## INFORMATION PROVIDED
--- --- ---

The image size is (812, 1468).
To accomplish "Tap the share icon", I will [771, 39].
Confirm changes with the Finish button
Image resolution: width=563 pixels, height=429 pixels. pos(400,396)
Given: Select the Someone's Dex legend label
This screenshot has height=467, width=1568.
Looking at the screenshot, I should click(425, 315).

--- --- ---

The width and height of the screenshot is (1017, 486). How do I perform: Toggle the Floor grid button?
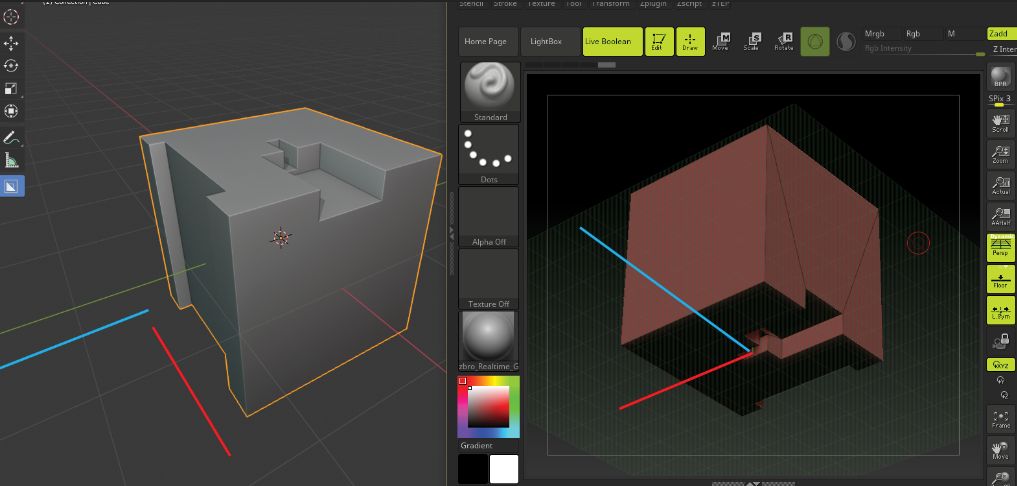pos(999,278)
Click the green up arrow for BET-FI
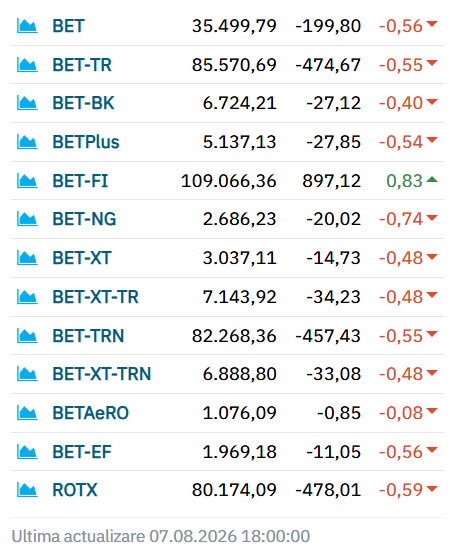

--- --- ---

## EXERCISE TASK
Print the stretch from the line containing "The image size is (812, 1468)." through the line containing "Looking at the", substituting "Done" for "Finish" and leaving everything else as it is.

## RESULT OF THE TASK
The image size is (812, 1468).
To accomplish "Tap the share icon", I will [771, 39].
Confirm changes with the Done button
Image resolution: width=563 pixels, height=429 pixels. pos(400,396)
Given: Select the Someone's Dex legend label
This screenshot has height=467, width=1568.
Looking at the screenshot, I should click(425, 315).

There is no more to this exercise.